I've seen two nutritionists in the 14 years I've had a pouch. One told me my diet was fine, keep it up. The other couldn't believe how unhealthy my low veg/fruit diet was and insisted I needed to up my intake to what would leave me in the bathroom pooping a ton of undigested fruit and veggies!

that said, I think our condition is complex. Additionally, you have several conditions with competing needs and your goal should be the best quality of life with minimizing your health complications.

my PCP has been helpful for me with this. Each specialist will give one set of instructions putting the condition you are seeing them first, and the information and sometimes treatments ocan be contradictory.

I've  also had to do a lot of my own research regarding diet for conditions and medications for conditions and their side effects so I can go into my provider as an educated patient. Or just a patient with a lot of questions!

I wish you the best of luck.

Also, I have luck with immodium more than fiber.

S

Hello, Alaine.

I meet with a dietician regularly regarding my rising blood sugar levels (type 2 diabetes) who knew what a j pouch is and the problems associated with it, especially when diabetics are encouraged to eat fewer carbs, but a j poucher is encouraged to eat more starchy foods to thicken output. Contradictory.

If you are pre-diabetic you will, or already have, learned about the "plate" method to simplify the intake of vegetables, starch, and protein. Divide your plate into half. Fill one half with vegetables. Divide the other half into a further 2 sections, one section for a starch, the last section for a protein. That sounds easy if you are dealing with only diabetes and not an active pouch that doesn't like vegetables, or if you must be careful about the protein you take in because of your kidneys. I have to cook my vegetables very, very well so my pouch doesn't have to do a lot of work, and hopefully I can absorb some nutrients before they exit.

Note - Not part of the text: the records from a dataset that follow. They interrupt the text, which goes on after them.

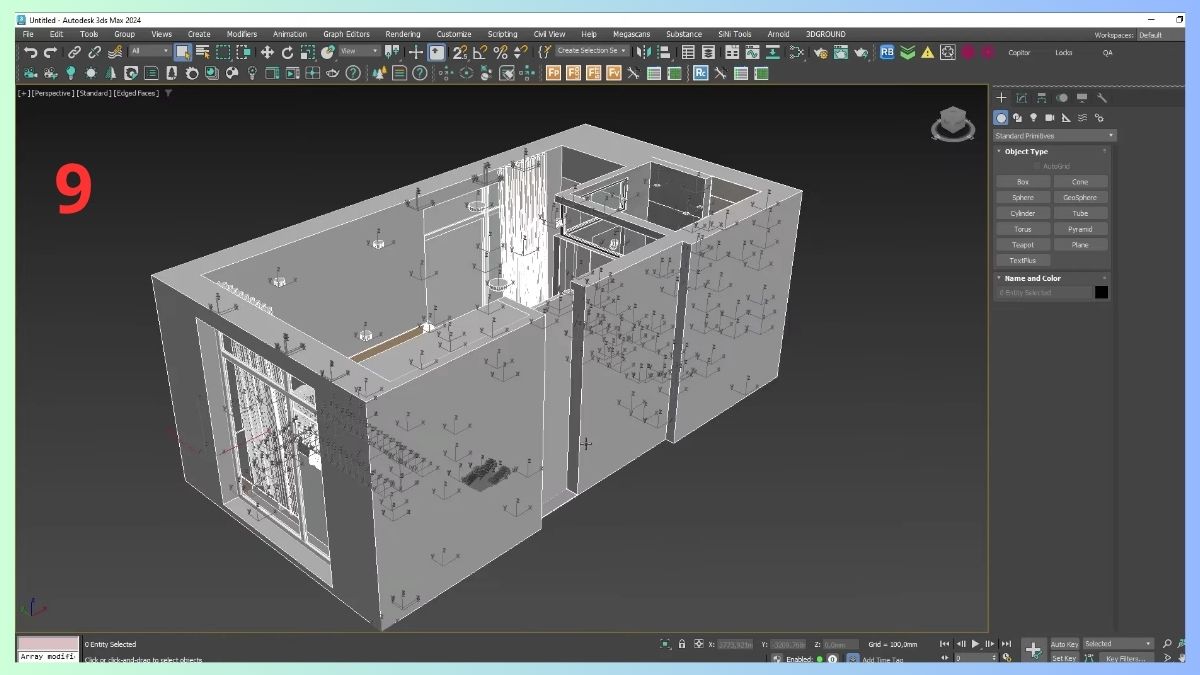Image resolution: width=1200 pixels, height=675 pixels.
Task: Toggle the selection lock padlock
Action: (x=683, y=644)
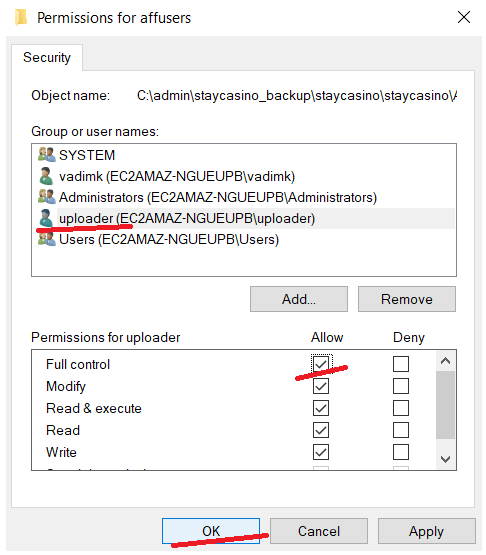Click the permissions list scrollbar thumb
This screenshot has height=555, width=486.
click(x=445, y=405)
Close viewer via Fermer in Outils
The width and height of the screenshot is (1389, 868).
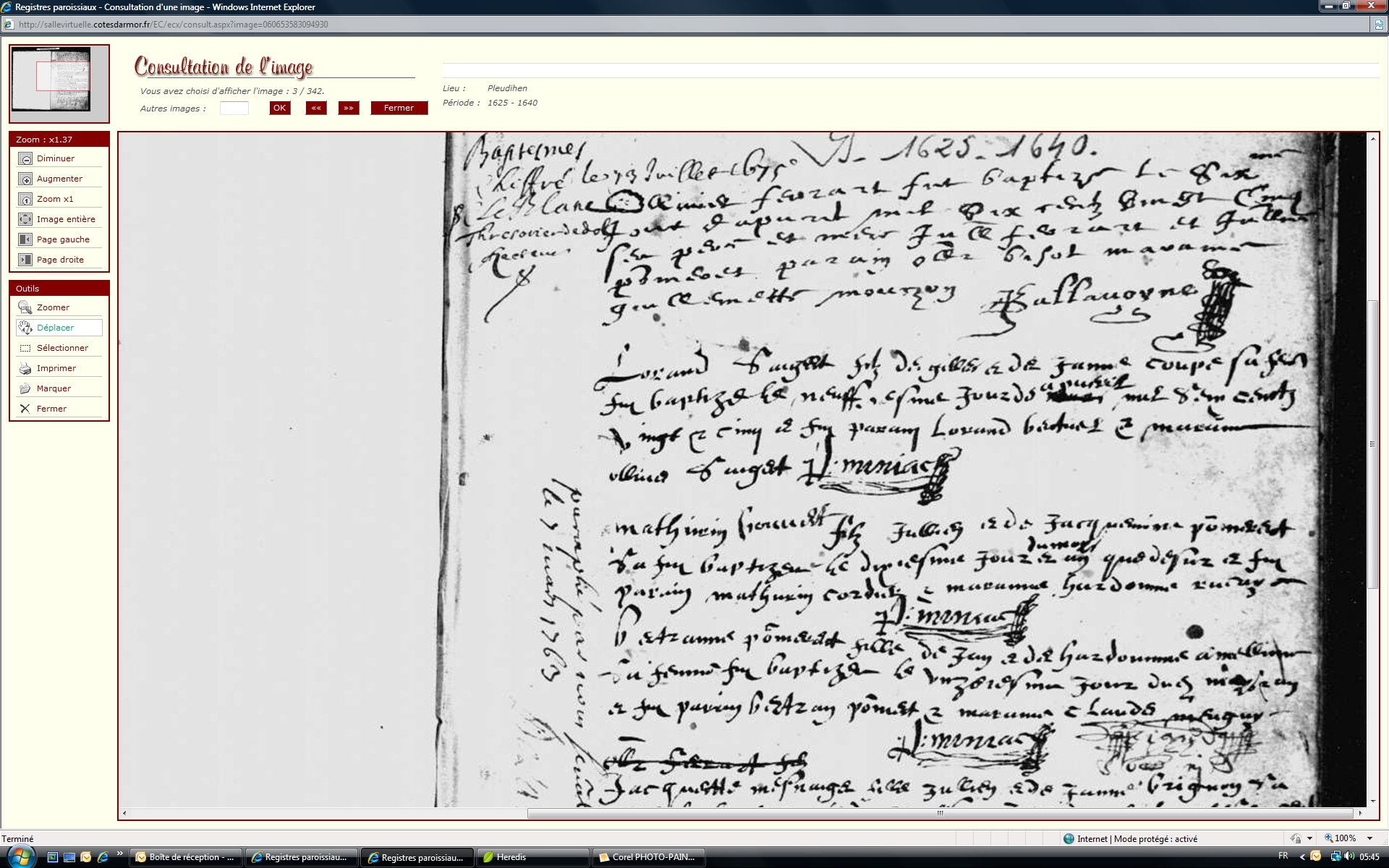pos(25,409)
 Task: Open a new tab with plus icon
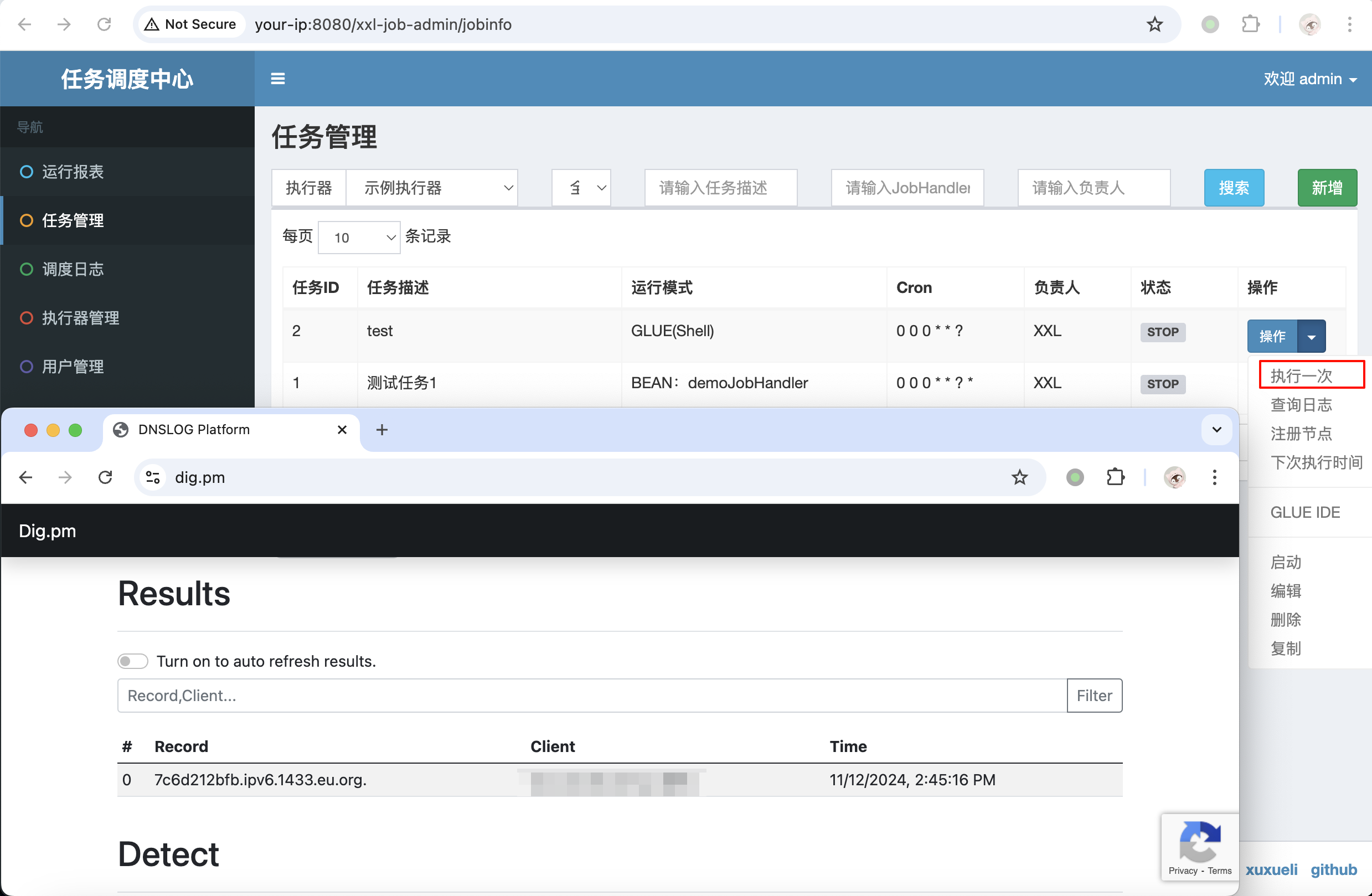point(381,430)
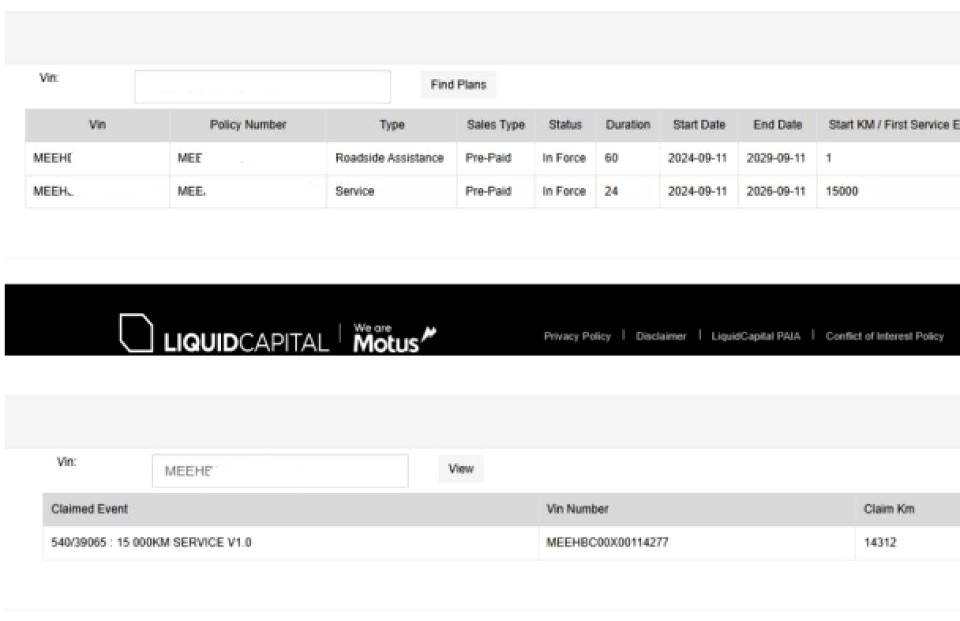Select the Roadside Assistance plan row

pyautogui.click(x=492, y=158)
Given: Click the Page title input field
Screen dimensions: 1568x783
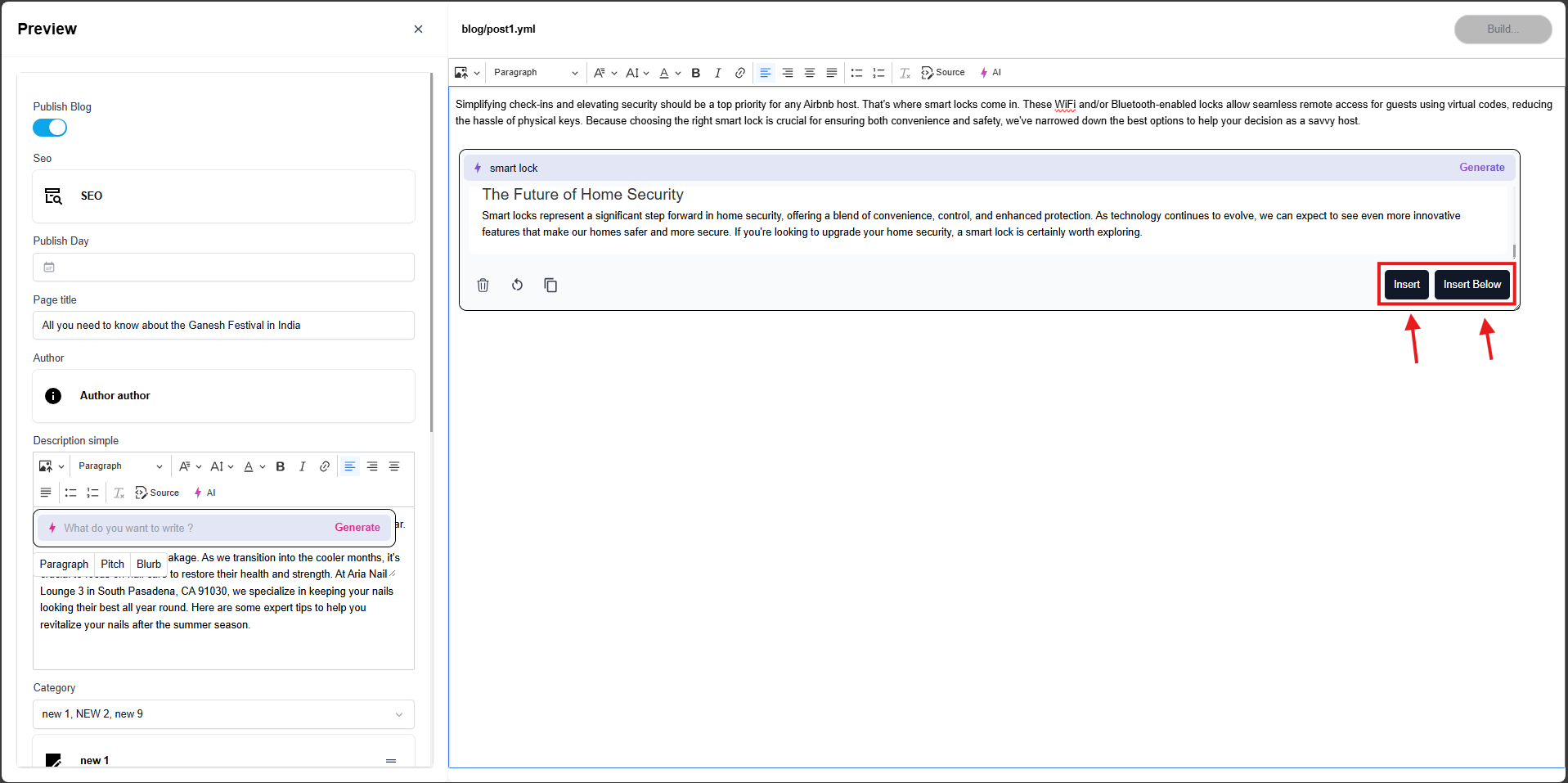Looking at the screenshot, I should (x=223, y=326).
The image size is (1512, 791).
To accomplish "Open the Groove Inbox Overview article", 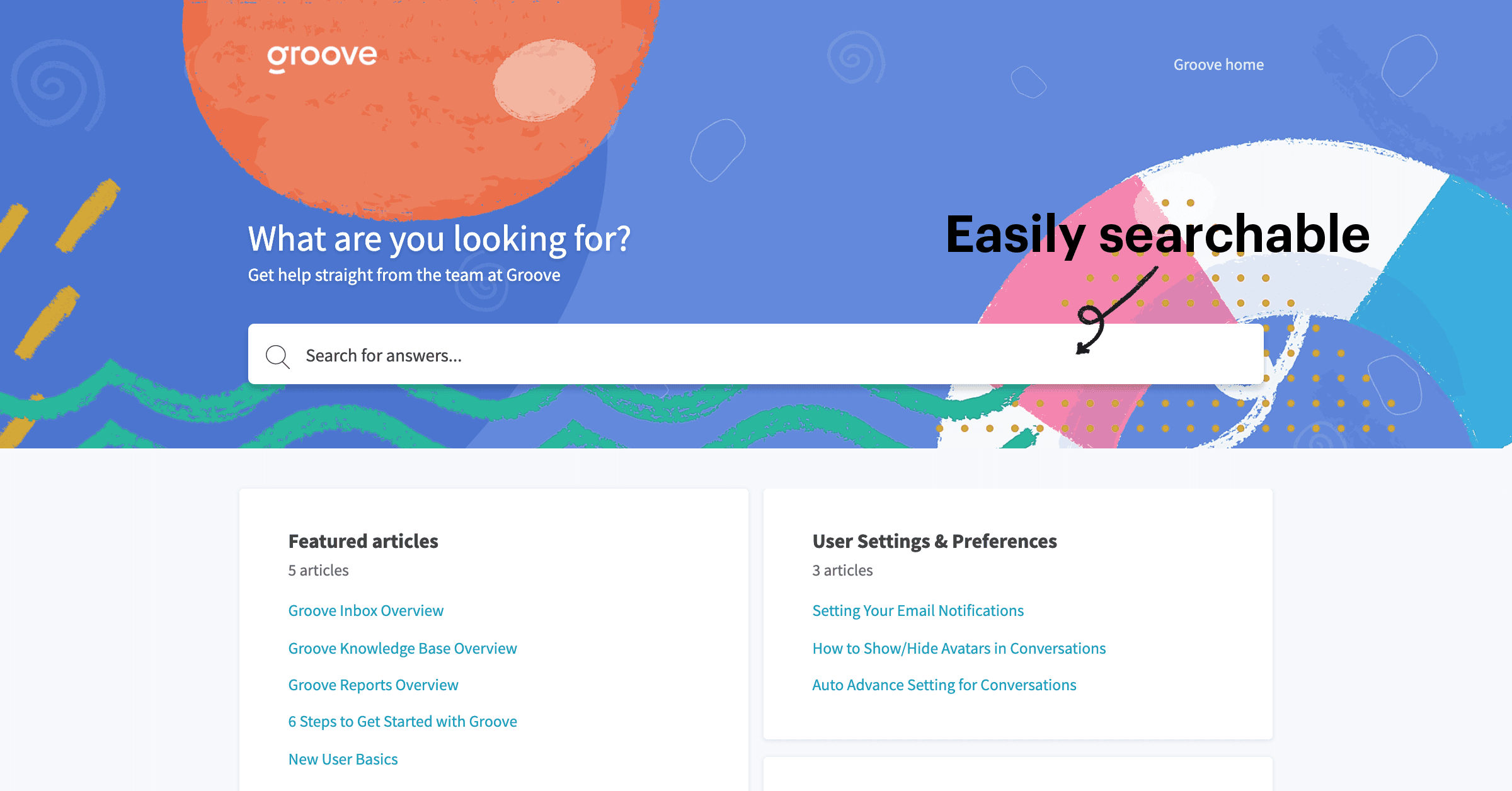I will coord(365,610).
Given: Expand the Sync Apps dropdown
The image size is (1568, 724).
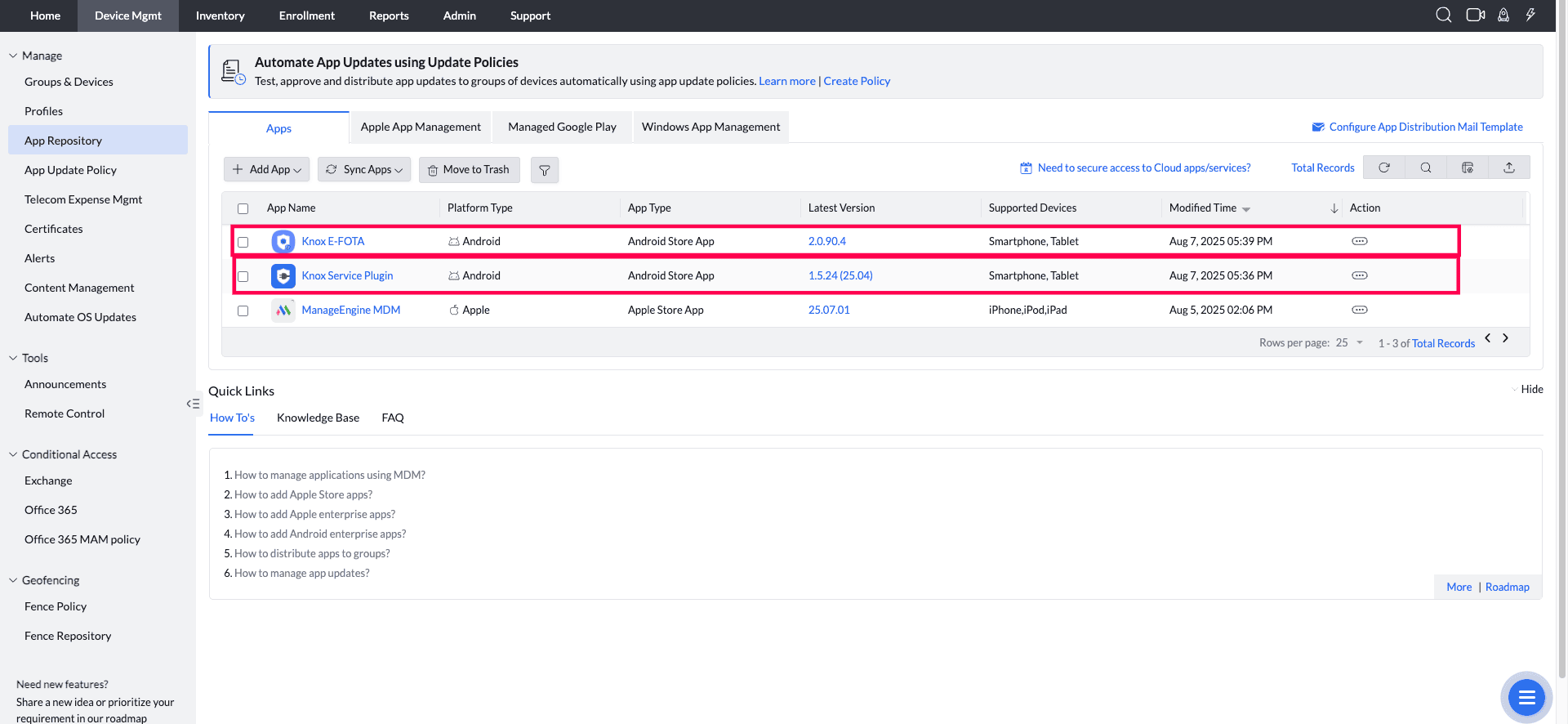Looking at the screenshot, I should coord(364,170).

Try a smoothie from spinach, peeled apples, banana, almond milk?  Google what proteins will cause the least overload on your kidneys and try to have that in a section of your plate. Eat complex carbs to keep your blood sugar from shooting up too quickly. Simple carbs will cause sugar spikes. I'm sorry that I don't know about kidney problems, but I wanted to give you some small suggestions to get your fruit and vegetables, and some encouragement, at least.  If you can eat beans or chickpeas as your protein, try hummus on crackers or dipped with peeled cucumber -- this way the chickpea is already pulverized into tasty mush and your pouch might tolerate it well. Mine does, thankfully, and this is the protein section of my plate. I hope you find relief, and more suggestions.

Winterberry

Hi Sarahxyz, and Winterberry,

Thank you for your help. I have so many issues, and yes each doctor has blinders on. I saw my Gasrto doc today, of course he wants to scope me, I don't think this is the problem. I think this diet is the problem. I also don't have much of an appetite. My last blood work showed my sugar was just normal so that was good news. Unfortunately I cannot eat bananas due to my kidney problems. I only eat chicken and fish due to cholesterol problems, so not a lot of calories there either. I think I need to be very methodical, and go through my foods for calories, nutrition and pouch tolerance.